TEMA-TEMA DALAM SENI LUKIS POTRET Di bawah ini merupakan wacana yang khas terjadi di dalam seni potret. Meskipun di bawah ini dibuat pembagian dan klasifikasi tema, tetapi bukan tidak mungkin dalam sebuah lukisan dapat digolongkan ketiga klasifikasi tsb.
IDENTITAS & NOTASI PRIBADI - Memperlihatkan isu tentang identitas diri di seniman secara utuh, tanpa dibebani oleh isu dan konteks yang lain atau menjadi catatan dan sejarah pribadi dengan kompleksitas psikologi si seniman. (Rembrant van Rijn melukis dirinya sendiri sebagai catatan wajah di setiap usia, bisa lihat van Gogh). EKSPERIMEN MEDIA & GAYA - Memperlihatkan kecenderungan eksperimentasi dan kreativitas media atau teknik dalam visualisasi potret diri. Bahkan dapat pula sebagai bagian dari sarana pengajuan tesis baru dalam kreativitas seni. (Gustave Courbet ketika memroklamasikan Realisme, Egon Schiele dengan memanfaatkan fotografi untuk mengeksplorasi lukisan cat airnya, Salvador Dali dengan gaya surealistik, Dubuffet dengan Art Brut, Yoshimasa Morimura dengan gaya objek buah-nya, Yue Ming Jun atau Fang Li Jun dengan karakter kepalanya yang khasnya). KEBERPIHAKAN SEJARAH & KONTEKS SOSIAL POLITIK - Memperlihatkan hubungan antara berbagai hal, situasi dan kondisi yang sedang berlangsung pada saat ini maupun dengan konteks sejarah (masa lalu) peradaban dengan diri si perupa. Dalam hal ini dapat dilihat pula bahwa posisi seniman sebagai makhluk sosial yang berada di tengah-tengah masyarakat. (Leonardo da Vinci pada Monalisa atau Shirin Neshat dalam karya Seeking Martyrdom, 1955).

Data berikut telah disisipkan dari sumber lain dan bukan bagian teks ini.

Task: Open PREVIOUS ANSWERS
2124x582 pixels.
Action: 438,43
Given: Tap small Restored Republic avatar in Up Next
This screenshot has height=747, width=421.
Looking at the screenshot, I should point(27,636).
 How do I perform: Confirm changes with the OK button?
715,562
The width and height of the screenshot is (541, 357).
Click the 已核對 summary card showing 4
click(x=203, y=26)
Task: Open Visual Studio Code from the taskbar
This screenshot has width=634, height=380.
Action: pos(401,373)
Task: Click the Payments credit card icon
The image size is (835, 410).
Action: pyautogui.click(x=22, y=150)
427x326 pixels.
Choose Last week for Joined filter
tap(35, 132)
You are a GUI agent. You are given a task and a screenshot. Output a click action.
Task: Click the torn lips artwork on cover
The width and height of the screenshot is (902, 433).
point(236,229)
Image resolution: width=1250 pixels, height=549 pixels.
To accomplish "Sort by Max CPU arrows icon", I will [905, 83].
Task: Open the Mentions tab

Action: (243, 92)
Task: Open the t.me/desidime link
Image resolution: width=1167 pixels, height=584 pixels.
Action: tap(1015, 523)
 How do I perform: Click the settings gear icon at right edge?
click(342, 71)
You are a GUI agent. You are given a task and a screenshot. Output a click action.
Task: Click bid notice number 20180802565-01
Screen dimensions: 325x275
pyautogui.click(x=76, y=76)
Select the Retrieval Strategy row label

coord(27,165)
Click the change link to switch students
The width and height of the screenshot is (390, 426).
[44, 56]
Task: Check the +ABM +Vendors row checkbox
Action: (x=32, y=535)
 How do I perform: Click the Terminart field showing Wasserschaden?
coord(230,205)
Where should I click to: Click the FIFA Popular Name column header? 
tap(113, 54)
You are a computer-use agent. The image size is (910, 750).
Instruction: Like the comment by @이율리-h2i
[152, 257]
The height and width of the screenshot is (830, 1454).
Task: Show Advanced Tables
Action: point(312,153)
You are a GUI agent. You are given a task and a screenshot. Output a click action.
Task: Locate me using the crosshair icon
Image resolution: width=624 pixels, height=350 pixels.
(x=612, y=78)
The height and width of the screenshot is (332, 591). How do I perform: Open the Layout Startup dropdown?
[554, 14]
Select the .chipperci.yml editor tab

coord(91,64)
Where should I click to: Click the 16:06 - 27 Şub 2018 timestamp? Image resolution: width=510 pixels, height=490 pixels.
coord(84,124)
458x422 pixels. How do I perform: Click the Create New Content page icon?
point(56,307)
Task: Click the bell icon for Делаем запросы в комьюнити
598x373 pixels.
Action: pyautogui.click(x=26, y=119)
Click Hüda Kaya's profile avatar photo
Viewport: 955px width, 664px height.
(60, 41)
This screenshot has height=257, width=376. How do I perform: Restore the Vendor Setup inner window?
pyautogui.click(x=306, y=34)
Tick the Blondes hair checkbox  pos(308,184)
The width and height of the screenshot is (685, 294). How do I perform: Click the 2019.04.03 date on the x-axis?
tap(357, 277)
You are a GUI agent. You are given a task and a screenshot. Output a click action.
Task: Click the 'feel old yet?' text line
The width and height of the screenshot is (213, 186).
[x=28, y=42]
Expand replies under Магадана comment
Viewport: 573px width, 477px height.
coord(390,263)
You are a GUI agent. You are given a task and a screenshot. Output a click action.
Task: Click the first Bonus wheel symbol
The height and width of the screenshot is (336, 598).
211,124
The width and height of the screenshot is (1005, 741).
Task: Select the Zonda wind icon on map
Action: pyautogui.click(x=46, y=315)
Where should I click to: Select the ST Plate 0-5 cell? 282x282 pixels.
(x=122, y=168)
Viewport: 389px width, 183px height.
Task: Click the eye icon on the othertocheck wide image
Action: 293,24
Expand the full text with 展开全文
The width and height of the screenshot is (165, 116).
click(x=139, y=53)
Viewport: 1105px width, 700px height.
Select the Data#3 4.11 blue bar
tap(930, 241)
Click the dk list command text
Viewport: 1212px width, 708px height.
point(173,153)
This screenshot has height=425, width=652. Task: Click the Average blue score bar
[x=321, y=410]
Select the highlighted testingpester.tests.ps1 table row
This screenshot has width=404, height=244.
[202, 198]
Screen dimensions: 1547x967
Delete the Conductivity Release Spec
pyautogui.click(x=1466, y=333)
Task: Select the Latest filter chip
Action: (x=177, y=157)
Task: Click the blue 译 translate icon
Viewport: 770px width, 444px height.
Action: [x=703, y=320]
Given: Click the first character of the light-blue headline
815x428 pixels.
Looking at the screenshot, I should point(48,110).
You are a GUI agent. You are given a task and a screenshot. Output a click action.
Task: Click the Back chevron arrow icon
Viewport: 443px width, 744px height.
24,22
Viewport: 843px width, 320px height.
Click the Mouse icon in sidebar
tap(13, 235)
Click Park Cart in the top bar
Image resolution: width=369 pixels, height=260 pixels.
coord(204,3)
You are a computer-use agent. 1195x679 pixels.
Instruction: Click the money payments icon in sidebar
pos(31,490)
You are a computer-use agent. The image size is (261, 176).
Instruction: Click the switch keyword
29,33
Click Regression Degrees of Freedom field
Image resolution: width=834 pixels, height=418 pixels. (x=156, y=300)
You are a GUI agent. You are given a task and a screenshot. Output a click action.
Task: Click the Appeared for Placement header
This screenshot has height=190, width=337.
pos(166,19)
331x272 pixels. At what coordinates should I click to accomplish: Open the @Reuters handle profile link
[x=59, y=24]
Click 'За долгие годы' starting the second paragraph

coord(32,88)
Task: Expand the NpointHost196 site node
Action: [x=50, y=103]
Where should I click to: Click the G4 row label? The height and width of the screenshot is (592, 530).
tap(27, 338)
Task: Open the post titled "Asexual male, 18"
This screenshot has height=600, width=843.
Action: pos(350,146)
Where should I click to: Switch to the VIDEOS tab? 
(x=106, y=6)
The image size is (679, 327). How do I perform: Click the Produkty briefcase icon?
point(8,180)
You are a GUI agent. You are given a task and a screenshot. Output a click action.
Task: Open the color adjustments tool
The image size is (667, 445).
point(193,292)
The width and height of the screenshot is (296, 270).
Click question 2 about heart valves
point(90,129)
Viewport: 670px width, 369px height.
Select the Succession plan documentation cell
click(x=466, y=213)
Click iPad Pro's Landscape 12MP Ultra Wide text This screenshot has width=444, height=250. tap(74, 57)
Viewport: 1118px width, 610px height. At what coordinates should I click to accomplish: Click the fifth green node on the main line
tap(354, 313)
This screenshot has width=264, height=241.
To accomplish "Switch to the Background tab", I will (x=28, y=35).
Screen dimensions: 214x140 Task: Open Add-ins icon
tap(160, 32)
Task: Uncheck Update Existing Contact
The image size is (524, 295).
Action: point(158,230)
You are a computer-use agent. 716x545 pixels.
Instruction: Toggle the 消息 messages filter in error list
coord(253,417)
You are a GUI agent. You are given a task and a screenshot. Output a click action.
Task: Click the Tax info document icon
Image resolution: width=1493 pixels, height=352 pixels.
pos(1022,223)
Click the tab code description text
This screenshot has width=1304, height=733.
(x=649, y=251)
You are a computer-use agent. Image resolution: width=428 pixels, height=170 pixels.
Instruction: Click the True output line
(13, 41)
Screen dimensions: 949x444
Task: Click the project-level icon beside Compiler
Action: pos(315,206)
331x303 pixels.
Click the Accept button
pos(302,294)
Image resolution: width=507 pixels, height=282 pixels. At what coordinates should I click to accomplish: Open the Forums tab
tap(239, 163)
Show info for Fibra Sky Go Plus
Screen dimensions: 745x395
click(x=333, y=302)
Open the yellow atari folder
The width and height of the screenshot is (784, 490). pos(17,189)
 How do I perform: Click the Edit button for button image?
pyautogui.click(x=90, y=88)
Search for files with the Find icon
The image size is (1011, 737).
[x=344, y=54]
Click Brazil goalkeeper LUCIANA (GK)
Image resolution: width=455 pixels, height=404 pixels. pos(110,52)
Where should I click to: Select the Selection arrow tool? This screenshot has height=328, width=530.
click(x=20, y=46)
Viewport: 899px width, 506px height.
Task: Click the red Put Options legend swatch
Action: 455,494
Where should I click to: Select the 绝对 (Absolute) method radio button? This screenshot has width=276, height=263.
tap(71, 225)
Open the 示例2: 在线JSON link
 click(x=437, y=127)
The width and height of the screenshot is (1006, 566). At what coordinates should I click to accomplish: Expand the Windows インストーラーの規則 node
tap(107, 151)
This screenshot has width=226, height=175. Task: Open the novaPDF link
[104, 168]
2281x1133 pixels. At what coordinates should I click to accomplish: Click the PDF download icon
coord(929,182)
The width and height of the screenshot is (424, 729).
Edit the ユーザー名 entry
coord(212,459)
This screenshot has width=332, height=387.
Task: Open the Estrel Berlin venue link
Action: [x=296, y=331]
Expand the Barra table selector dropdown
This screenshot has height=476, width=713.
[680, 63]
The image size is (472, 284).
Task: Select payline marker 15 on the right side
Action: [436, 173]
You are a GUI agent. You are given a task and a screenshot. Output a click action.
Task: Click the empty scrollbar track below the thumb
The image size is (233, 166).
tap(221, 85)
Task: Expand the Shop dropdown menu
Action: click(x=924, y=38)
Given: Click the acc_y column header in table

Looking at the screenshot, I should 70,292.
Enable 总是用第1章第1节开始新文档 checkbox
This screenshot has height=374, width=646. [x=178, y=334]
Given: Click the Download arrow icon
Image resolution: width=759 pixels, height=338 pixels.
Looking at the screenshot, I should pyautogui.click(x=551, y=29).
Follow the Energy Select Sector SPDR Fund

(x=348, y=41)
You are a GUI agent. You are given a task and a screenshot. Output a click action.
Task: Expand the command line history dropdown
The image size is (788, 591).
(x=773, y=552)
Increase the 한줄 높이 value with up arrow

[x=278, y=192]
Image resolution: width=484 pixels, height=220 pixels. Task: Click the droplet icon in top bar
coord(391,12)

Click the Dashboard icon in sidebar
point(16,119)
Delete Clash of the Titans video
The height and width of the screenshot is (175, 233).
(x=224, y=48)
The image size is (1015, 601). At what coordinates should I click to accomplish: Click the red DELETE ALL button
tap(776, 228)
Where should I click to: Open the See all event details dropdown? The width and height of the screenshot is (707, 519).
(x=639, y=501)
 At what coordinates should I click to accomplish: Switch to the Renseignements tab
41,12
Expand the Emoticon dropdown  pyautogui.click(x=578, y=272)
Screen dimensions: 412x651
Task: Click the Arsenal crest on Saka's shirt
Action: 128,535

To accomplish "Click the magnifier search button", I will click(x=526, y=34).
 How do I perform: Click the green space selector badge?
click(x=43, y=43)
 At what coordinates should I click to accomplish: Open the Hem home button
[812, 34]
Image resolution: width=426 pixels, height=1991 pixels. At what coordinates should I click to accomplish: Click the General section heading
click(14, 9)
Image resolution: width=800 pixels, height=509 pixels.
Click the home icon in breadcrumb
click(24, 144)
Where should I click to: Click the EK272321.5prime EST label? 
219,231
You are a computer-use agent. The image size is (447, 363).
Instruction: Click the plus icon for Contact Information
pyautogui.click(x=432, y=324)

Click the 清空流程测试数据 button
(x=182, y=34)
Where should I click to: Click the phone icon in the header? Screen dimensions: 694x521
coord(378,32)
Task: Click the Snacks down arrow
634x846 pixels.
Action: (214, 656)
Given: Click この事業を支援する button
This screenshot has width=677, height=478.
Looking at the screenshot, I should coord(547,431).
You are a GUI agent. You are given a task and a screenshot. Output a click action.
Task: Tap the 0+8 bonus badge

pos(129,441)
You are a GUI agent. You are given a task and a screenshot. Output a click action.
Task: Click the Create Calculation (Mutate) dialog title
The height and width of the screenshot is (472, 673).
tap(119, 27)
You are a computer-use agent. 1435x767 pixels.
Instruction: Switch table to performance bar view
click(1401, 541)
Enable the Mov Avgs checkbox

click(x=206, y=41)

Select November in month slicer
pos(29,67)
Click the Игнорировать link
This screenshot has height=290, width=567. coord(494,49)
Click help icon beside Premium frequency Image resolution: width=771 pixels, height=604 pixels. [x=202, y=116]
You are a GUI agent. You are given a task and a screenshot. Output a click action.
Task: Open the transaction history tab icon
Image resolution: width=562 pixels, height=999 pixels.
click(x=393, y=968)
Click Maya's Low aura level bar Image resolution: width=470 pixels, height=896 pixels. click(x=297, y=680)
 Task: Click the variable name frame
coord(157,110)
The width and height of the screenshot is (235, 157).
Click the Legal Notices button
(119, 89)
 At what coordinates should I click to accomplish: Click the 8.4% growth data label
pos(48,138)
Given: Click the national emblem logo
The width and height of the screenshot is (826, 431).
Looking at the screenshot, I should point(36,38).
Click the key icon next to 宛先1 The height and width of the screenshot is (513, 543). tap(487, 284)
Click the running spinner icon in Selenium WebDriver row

IDENTITAS & NOTASI PRIBADI
EKSPERIMEN MEDIA & GAYA
KEBERPIHAKAN SEJARAH & KONTEKS SOSIAL POLITIK
Agus Suwage, Ugly Self Potrait
Shirin Neshat, Speechless
Seni Lukis Sehari-hari (Genre Painting)
Jenis seni lukis ini sulit didefinisikan dengan khusus, setidaknya istilah ini digunakan untuk menggambarkan kehidupan sehari-hari, binatang maupun juga still-life. Meskipun demikian masih ada lagi pengertian bahwa genre ini juga menjadi wadah, bukan pengertian. Genre Painting menjadi penting digunakan sejak abad ke-17 di Belanda, yg digunakan untuk mewadahi selera kelas menegah untuk merepresentasikan kegiatan atau kehidupan yang sekular, komersial, pragmatis. Namun subjek ‘sehari-hari’ menjadi bingkai yang paling mudah sebagai penanda tema. Meskipun demikian, penanda ini kadang berlawanan dengan konteks seni rupa masa kini. Penanda sehari-hari di masa lalu yang jelas mengalami perubahan menjadikan seni jenis ini sulit diterima sebagai ‘sehari-hari’ yang saat ini berlangsung. Dan karya seni sehari-hari ini bukan saja bertema tentang kehidupan manusia sehari-hari namun juga terletak pada objek yang dilukis.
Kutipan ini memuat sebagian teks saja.